> What to do: Could you show all lines in the entries below that contain the string "Given"?

Segment Start: Data for processing

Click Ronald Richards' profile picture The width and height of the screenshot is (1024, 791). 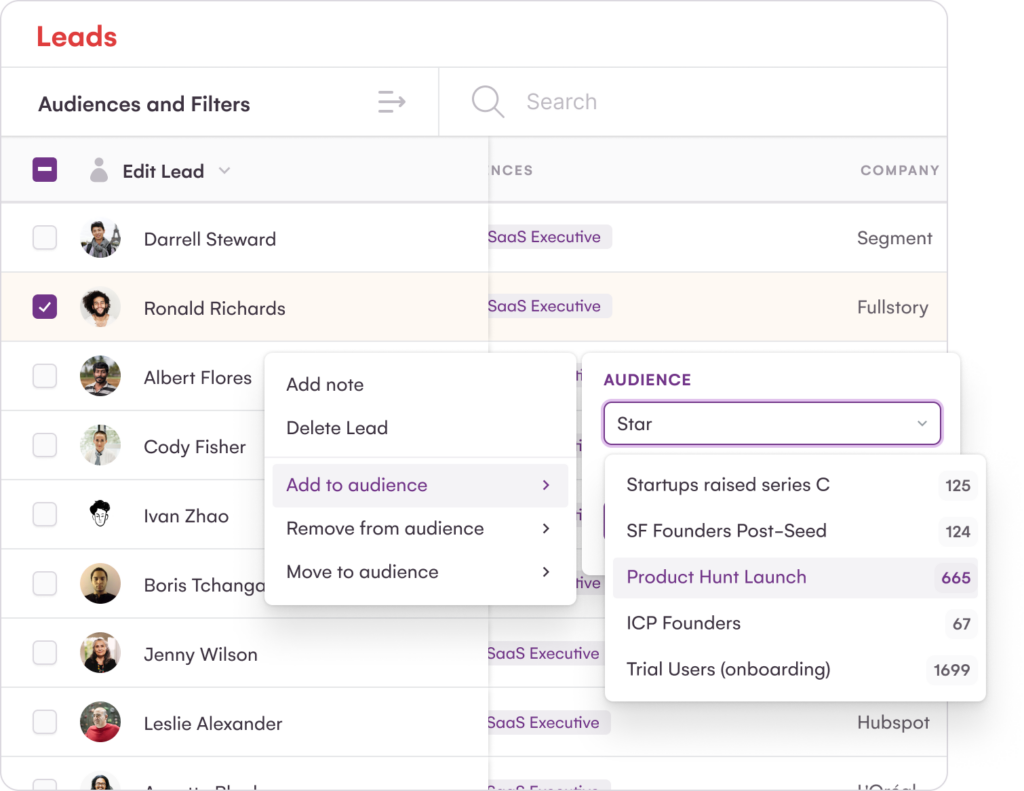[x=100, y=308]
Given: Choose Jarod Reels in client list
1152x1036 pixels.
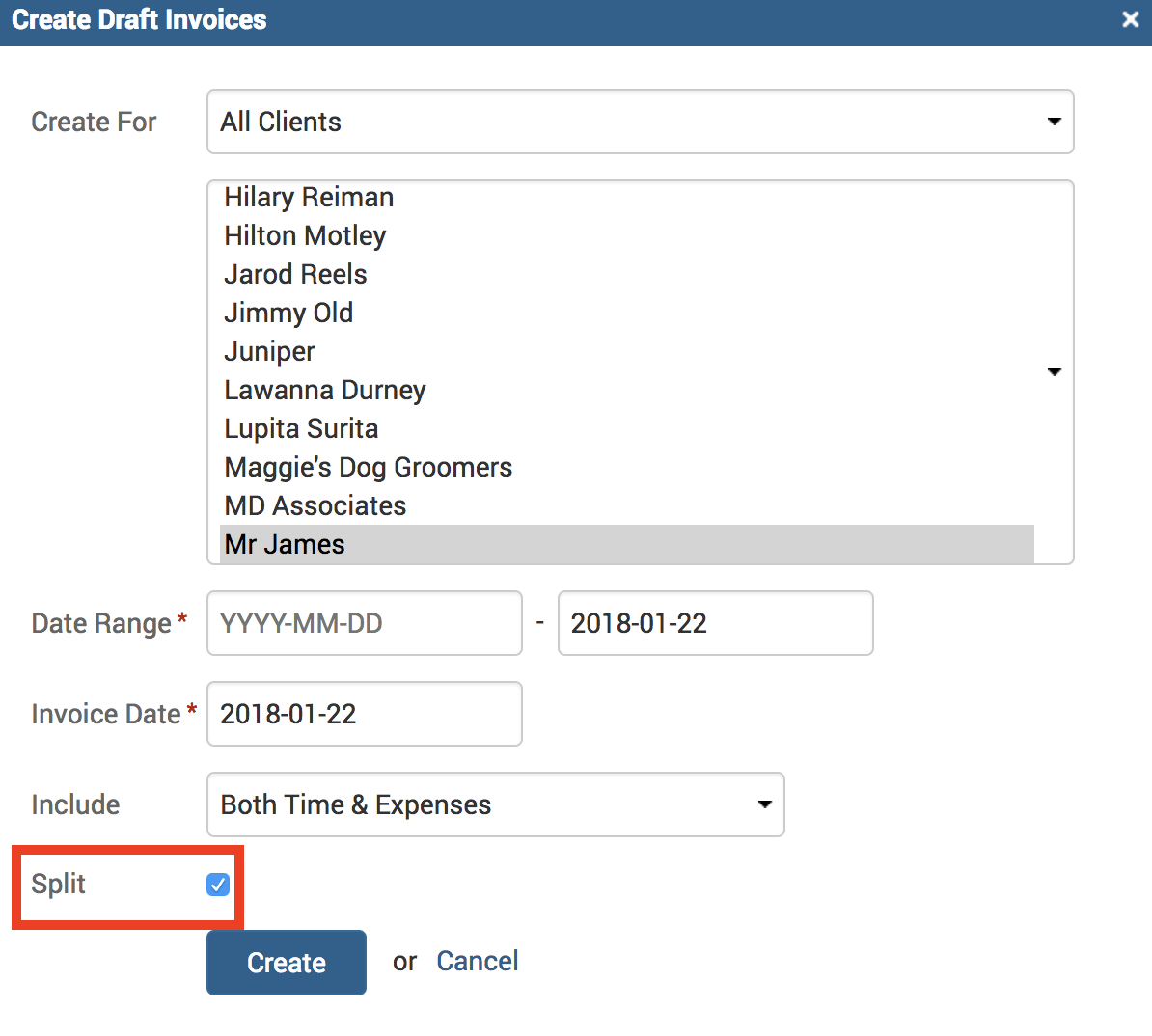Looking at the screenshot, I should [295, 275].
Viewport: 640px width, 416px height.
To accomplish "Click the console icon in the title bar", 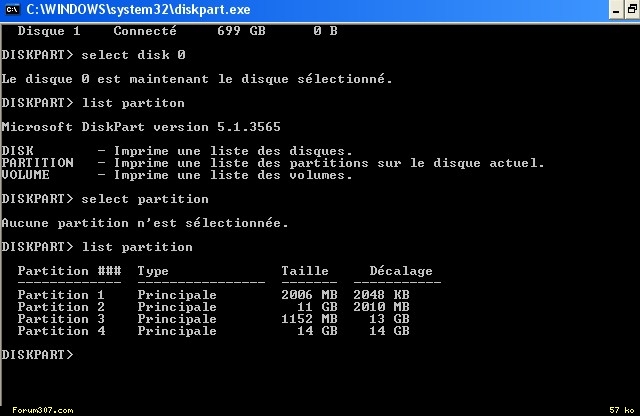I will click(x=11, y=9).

Segment End: Data for processing
Segment Start: Data for processing

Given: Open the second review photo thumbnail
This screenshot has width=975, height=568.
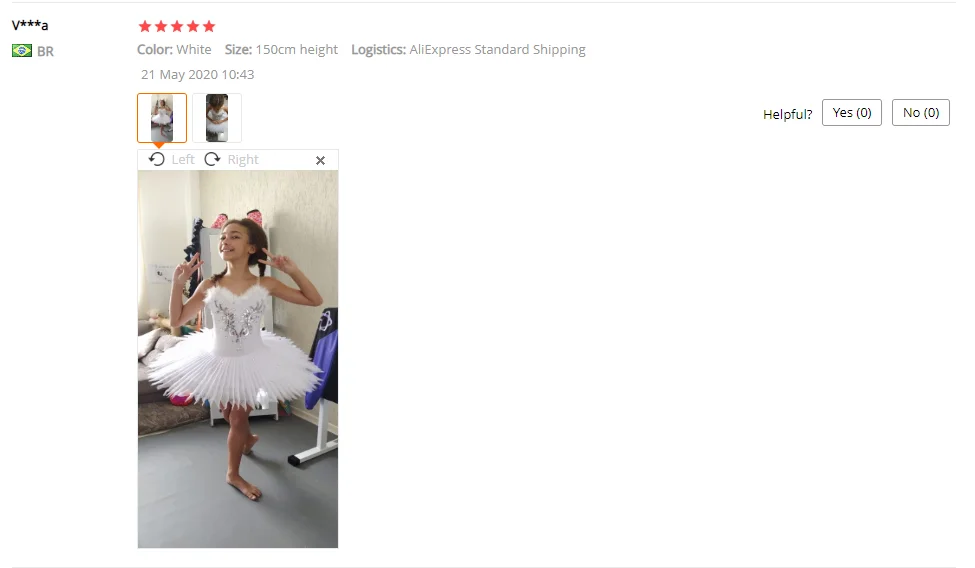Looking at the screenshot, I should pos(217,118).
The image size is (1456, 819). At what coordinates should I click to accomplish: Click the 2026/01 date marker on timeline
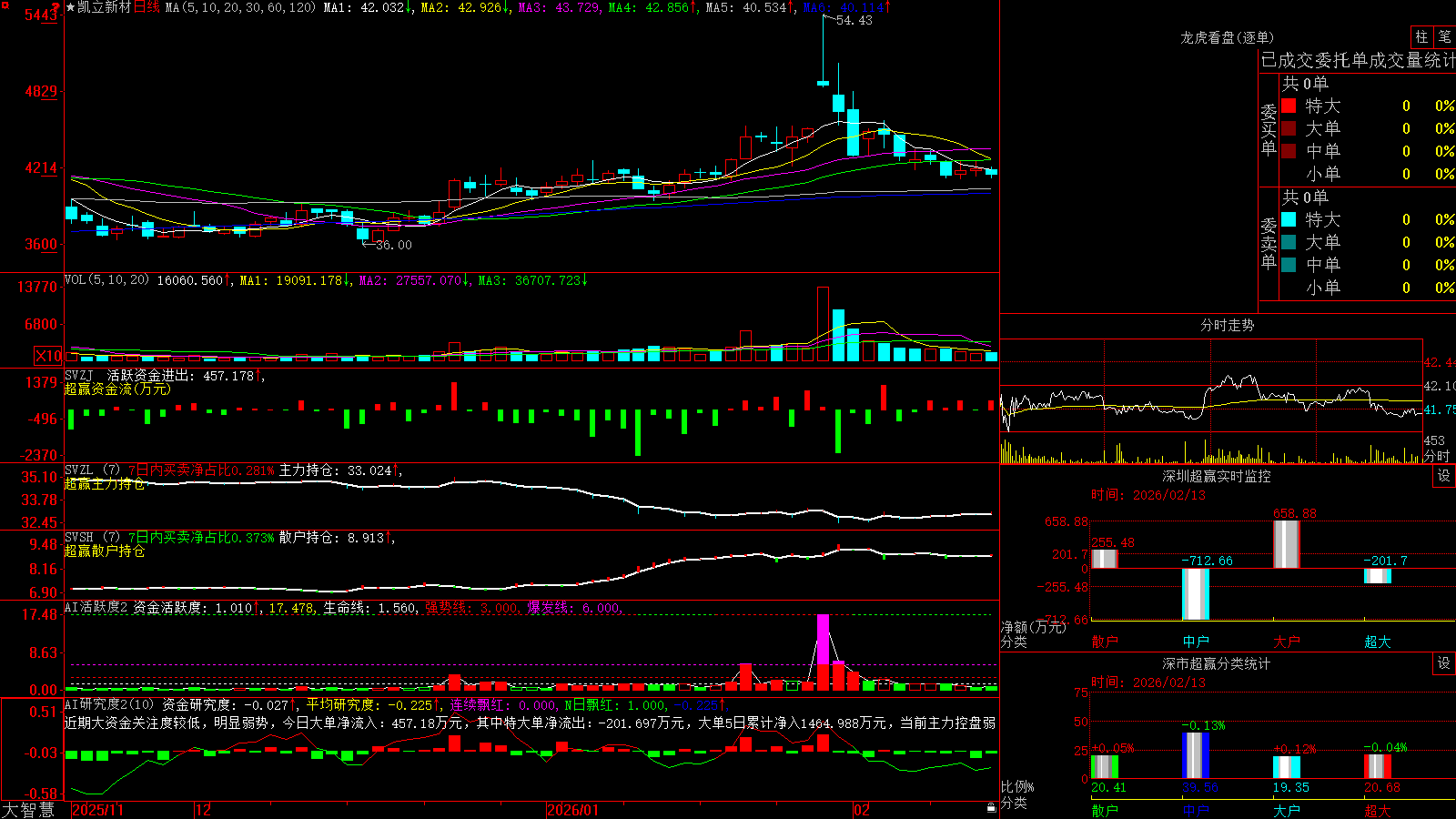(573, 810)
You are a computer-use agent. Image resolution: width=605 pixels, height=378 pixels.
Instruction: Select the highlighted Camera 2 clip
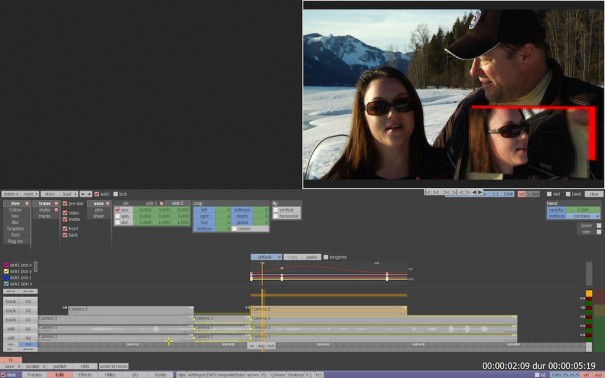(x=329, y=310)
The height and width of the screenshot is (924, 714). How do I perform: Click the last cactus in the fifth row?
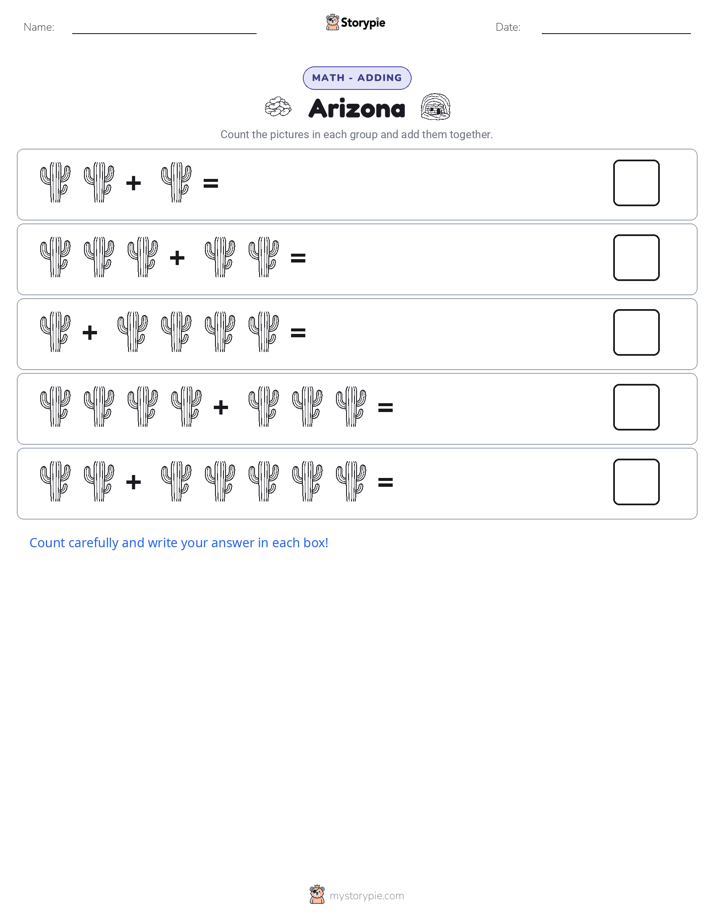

Segment End: Data for processing

> Written answer:
Given: Choose Jarod Reels in client list
Given: Open the second review photo thumbnail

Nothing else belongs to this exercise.